Condition at Discharge
The patient was conscious and oriented, with no active complaints. Her vital signs are stable, with a pulse rate of 78 beats per minute, blood pressure of 110/70 mmHg, and oxygen saturation of 98% on room air. Cardiovascular examination revealed normal heart sounds (S1, S2+), and chest examination showed bilateral vesicular breath sounds.
Discharge Medications
Upon discharge, the patient was prescribed antibiotics, proton pump inhibitors (PPIs), antitubercular agents, antimycobacterial, vitamin supplements, and antitussives.
Advice on Discharge
The treating doctor has advised that the anti-tubercular therapy (ATT) course may need to be extended for up to 18 months, especially if skeletal lesions persist beyond 12 months of treatment. The patient has been instructed to maintain adequate hydration by drinking plenty of water throughout the course of therapy.
The doctor informed the patient that mild side effects such as nausea, vomiting, joint pains, itching without rashes, and orange-coloured urine are commonly observed with ATT and generally do not require immediate intervention. However, the patient was clearly advised to report to the hospital immediately if she experiences serious symptoms including persistent vomiting, severe abdominal pain, yellowing of the eyes or skin (jaundice), visual disturbances, severe skin rashes, swelling, difficulty in breathing, or excessive fatigue, as these may indicate potential drug-related complications.
Additionally, the patient was advised to undergo liver function tests (LFTs) and serum uric acid levels every two weeks during the initial two months of treatment to closely monitor for any adverse effects.
Dietary
The patient was advised to follow a high-protein diet, which should include at least two eggs per day, to support recovery and improve overall nutritional status during the course of treatment.
Emergency Care
The patient was informed to contact the Emergency ward at PACE Hospitals in case of any emergency or development of symptoms like fever, abdominal pain, or vomiting.

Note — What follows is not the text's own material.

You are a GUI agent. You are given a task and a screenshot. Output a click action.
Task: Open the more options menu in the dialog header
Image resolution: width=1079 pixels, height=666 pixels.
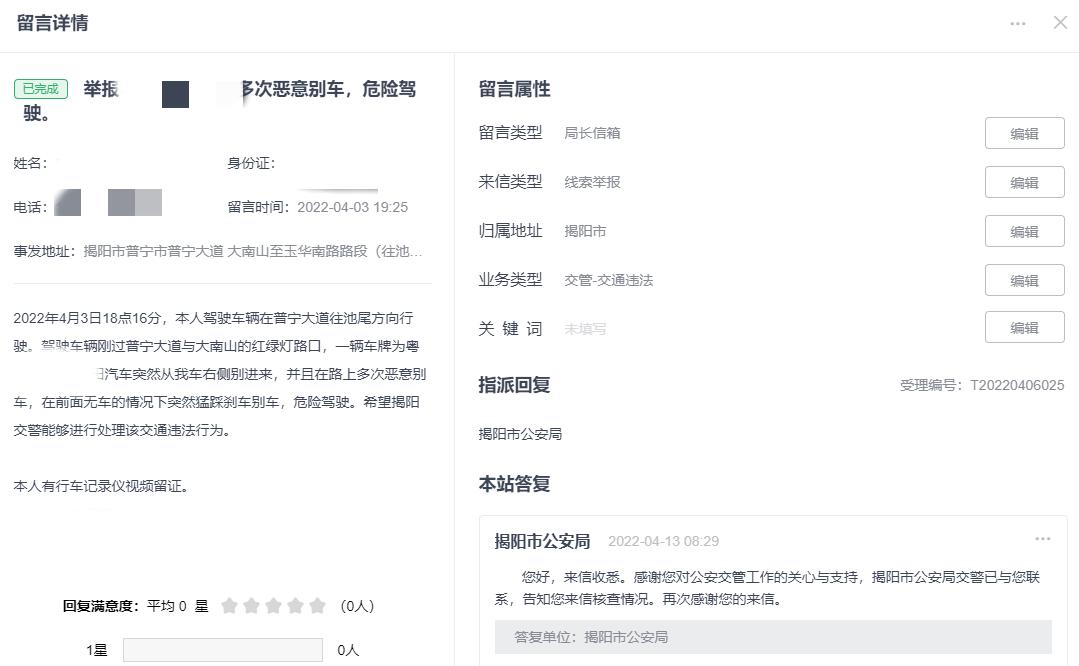tap(1018, 23)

Review and follow-up notes
The patient was advised to return for a follow-up appointment with both the Interventional Pulmonologists in Hyderabad at PACE Hospitals after five days, bringing along the BAL and EBUS-guided FNAC reports.
Additionally, a review with the Cardiologists was recommended to discuss the device closure of the patent ductus arteriosus. This visit will include a comprehensive evaluation, wound assessment, and monitoring of postoperative recovery.
Conclusion
This case highlights the importance of a multidisciplinary approach in the evaluation and management of acute miliary tuberculosis, guiding treatment strategies effectively in Hyderabad, India.
Advantages of the Minimally Invasive Approach in Geriatric Gynecologic Surgery
A pulmonologist/ pulmonology doctor plays a key role in performing EBUS-guided FNAC (Endobronchial Ultrasound-Guided Fine Needle Aspiration Cytology), utilizing bronchoscopy as a vital, minimally invasive, and highly effective diagnostic technique for thoracic diseases. By combining direct airway visualization with real-time ultrasound guidance, bronchoscopy enables precise localization and sampling of mediastinal and hilar lymph nodes or masses. This method is particularly valuable in diagnosing conditions such as tuberculosis, lung cancer, and sarcoidosis. Compared to traditional surgical biopsies, EBUS-guided FNAC via bronchoscopy offers reduced patient discomfort, lower risk of complications, and quicker recovery, making it a preferred diagnostic approach in contemporary pulmonary care.